#### Source information:
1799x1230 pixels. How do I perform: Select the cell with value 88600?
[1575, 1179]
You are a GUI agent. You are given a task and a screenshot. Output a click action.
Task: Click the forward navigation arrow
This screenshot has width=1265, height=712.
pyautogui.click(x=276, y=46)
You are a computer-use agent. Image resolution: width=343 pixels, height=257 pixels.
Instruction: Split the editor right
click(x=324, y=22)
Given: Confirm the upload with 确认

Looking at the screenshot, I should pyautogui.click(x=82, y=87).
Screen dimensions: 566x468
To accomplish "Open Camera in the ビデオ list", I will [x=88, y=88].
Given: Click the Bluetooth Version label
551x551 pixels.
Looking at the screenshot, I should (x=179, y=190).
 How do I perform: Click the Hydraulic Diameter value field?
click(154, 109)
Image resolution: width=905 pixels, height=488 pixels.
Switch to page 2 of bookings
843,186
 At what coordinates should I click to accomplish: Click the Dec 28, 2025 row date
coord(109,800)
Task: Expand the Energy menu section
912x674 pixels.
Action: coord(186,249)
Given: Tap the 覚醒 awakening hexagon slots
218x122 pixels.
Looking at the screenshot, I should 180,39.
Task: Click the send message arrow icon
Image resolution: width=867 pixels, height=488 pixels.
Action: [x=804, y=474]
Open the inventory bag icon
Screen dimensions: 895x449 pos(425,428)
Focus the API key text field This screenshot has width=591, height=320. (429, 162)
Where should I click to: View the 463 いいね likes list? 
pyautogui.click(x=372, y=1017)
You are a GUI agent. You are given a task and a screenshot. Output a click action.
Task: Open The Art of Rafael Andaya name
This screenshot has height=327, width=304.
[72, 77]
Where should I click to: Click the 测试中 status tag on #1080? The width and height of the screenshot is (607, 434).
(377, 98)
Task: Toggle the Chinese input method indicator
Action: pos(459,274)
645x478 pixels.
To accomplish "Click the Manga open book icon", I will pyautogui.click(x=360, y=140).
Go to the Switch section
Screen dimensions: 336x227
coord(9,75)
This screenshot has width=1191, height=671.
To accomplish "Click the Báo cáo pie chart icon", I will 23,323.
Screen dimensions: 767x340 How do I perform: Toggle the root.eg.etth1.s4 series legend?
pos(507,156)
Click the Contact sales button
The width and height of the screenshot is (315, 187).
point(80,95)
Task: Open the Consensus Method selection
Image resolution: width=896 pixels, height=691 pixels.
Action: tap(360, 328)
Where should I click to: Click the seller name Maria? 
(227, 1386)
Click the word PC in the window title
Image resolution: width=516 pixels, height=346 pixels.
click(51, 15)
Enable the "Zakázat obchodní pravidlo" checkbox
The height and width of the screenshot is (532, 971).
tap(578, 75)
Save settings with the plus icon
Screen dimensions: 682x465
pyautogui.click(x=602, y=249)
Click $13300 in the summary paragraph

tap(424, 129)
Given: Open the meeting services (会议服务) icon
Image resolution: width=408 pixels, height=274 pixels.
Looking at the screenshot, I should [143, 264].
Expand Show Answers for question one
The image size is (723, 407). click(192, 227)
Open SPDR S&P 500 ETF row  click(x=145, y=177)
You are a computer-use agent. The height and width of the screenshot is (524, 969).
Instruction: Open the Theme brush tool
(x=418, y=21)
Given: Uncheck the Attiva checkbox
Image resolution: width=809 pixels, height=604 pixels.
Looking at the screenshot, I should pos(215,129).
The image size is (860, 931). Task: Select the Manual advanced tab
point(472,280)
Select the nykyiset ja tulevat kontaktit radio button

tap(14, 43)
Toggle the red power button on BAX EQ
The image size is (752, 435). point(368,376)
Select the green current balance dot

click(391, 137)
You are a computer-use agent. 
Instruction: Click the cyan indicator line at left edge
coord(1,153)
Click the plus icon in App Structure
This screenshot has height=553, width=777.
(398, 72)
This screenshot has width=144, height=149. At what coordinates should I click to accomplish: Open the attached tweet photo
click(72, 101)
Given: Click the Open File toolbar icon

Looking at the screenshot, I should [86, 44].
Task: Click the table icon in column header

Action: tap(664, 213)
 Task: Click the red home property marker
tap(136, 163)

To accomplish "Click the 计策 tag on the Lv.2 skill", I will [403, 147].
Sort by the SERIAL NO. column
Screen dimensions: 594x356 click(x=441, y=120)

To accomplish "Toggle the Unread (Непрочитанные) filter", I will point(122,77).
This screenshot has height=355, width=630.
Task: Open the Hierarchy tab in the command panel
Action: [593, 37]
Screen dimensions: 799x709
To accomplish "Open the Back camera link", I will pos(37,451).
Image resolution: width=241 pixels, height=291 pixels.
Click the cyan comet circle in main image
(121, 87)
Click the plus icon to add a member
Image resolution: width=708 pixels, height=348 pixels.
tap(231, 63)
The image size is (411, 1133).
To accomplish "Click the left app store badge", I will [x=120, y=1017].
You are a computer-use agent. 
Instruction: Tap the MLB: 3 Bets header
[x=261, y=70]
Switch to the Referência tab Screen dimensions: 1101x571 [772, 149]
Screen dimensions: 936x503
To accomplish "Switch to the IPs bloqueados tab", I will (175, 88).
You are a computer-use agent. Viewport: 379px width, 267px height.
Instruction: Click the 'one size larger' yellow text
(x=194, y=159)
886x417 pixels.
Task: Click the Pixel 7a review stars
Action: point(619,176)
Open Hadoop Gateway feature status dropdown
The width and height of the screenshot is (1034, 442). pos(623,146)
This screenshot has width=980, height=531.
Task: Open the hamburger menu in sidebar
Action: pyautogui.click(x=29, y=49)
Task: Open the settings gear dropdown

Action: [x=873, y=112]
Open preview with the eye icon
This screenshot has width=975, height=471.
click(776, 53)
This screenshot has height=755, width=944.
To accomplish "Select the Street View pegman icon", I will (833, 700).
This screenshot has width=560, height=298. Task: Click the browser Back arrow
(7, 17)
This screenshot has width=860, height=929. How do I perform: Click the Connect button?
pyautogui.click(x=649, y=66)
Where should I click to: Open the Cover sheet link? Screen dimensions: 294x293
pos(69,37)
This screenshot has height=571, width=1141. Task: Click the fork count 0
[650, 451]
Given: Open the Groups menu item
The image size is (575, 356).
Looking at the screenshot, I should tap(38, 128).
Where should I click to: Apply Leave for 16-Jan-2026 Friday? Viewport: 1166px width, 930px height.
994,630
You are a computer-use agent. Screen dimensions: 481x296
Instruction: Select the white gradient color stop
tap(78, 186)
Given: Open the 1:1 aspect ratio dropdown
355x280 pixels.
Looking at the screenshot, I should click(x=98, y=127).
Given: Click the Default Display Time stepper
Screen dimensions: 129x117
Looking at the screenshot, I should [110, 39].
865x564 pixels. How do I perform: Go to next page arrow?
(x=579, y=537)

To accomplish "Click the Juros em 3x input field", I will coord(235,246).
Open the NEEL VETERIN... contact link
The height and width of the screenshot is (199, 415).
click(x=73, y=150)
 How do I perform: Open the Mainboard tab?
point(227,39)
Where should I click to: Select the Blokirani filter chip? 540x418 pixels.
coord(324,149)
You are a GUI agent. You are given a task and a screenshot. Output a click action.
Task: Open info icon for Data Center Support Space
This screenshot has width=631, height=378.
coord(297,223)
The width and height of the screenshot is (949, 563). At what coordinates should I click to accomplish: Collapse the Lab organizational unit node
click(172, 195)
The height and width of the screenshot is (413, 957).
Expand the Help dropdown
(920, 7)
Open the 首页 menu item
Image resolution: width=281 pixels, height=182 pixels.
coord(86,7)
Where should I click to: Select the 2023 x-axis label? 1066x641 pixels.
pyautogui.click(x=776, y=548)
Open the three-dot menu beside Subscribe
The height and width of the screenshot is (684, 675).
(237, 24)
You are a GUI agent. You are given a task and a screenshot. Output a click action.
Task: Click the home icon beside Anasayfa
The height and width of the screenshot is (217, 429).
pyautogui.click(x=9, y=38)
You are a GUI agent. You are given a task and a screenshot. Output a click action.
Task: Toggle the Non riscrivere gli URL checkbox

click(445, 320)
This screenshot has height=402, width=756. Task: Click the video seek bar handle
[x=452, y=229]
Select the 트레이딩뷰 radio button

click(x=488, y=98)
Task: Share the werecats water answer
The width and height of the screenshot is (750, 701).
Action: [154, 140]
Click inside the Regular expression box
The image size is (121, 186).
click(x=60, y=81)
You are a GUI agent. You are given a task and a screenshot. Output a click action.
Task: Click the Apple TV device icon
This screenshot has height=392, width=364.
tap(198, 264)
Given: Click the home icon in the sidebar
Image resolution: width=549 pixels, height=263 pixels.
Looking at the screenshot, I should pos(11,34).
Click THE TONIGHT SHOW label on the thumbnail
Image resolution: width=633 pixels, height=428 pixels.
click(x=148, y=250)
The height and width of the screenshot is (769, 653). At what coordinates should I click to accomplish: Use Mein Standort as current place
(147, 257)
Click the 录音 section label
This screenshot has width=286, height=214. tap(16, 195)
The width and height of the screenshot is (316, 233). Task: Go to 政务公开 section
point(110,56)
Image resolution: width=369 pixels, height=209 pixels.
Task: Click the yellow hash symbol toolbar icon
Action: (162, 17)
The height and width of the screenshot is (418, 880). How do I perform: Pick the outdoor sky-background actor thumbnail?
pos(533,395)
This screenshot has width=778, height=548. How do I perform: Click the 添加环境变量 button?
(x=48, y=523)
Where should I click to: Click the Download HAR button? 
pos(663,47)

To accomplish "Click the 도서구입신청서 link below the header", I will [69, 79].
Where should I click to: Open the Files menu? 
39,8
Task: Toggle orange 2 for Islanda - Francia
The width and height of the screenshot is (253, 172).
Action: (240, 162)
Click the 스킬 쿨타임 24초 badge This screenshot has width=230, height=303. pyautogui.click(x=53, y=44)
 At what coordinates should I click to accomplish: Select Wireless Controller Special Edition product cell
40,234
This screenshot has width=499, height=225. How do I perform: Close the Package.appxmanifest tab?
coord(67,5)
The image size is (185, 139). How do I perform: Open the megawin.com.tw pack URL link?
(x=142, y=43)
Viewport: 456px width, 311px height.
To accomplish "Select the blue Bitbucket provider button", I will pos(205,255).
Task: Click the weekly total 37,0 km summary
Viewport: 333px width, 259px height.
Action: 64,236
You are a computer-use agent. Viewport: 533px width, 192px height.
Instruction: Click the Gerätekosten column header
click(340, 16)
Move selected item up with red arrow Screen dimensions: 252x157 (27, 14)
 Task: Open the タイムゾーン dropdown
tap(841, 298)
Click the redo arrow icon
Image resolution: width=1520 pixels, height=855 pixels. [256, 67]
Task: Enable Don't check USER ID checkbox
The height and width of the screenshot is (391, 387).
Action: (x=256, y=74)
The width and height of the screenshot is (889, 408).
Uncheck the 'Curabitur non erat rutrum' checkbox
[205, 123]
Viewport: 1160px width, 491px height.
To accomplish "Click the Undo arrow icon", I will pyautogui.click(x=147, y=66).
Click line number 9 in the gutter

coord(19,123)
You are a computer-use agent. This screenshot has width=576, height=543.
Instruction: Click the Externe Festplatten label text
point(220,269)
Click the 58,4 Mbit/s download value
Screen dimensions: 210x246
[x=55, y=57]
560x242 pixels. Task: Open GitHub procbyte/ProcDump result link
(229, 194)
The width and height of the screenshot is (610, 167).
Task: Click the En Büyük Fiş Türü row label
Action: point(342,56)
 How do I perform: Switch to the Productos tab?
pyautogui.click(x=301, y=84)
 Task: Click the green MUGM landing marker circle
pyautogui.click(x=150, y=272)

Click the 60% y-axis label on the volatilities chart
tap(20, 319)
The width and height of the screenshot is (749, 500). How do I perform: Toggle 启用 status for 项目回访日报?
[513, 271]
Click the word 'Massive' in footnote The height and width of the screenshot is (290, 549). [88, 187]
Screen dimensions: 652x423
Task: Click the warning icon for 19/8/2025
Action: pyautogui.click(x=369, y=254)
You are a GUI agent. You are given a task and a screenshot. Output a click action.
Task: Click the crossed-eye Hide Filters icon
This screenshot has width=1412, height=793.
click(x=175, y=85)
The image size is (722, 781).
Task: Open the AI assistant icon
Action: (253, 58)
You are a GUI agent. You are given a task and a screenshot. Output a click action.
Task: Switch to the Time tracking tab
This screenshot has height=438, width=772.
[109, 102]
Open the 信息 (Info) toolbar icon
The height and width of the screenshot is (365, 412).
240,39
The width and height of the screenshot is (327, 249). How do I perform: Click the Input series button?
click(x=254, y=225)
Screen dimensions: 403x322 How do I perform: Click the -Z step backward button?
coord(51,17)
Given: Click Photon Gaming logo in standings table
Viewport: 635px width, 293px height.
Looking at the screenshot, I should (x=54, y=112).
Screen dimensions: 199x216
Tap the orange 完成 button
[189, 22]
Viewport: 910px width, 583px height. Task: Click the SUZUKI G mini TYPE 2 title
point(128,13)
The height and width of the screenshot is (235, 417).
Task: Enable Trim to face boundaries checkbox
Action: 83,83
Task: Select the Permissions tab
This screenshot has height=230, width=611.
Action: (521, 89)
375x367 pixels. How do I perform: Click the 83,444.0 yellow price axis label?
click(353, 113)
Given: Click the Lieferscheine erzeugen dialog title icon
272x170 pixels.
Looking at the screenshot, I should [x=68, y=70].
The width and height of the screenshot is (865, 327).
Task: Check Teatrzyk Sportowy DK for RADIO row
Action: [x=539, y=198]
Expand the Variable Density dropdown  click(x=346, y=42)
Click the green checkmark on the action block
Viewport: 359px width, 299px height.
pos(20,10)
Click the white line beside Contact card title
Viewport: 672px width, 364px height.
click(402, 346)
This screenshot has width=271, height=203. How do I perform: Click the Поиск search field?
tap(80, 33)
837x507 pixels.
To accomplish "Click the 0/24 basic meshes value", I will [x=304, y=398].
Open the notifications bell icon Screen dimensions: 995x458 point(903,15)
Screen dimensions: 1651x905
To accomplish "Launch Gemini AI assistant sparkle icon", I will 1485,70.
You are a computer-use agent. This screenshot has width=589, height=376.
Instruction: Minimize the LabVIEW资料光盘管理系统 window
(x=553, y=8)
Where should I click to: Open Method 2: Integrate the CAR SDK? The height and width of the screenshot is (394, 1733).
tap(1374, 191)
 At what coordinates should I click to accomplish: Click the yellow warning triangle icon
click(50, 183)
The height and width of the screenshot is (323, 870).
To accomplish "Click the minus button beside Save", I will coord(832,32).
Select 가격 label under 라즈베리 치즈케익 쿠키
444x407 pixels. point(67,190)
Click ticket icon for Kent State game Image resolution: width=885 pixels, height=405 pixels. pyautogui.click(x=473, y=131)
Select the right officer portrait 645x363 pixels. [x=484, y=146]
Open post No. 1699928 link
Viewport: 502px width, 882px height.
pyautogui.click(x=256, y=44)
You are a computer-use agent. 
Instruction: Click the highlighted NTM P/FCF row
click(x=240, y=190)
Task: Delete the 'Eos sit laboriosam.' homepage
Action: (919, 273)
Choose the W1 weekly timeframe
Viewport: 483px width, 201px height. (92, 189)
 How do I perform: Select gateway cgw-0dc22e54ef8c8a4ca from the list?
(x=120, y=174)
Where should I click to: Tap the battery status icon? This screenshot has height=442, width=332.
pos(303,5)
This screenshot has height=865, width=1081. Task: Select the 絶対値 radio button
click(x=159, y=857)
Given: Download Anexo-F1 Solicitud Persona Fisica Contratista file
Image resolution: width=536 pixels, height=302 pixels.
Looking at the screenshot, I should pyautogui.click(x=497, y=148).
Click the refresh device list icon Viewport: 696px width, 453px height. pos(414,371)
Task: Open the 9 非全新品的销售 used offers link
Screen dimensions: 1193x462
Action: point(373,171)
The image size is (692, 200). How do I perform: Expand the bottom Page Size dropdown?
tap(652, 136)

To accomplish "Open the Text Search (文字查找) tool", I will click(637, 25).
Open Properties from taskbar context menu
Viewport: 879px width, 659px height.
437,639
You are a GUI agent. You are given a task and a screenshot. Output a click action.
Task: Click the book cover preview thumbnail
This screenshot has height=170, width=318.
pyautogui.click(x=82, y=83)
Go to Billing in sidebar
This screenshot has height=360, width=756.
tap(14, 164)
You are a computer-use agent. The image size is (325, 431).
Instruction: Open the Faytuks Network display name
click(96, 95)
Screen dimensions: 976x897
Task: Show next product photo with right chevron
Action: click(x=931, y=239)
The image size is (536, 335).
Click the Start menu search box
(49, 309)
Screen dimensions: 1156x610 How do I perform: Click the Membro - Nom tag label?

#### What you have to do:
Both end lines included, restate word for word the lines above from the line with "Click inside the Regular expression box" to the line with "Given: Click the home icon in the sidebar", and nothing else.

#### Response to this exercise:
Click inside the Regular expression box
The image size is (121, 186).
click(x=60, y=81)
You are a GUI agent. You are given a task and a screenshot. Output a click action.
Task: Click the Apple TV device icon
This screenshot has height=392, width=364.
tap(198, 264)
Given: Click the home icon in the sidebar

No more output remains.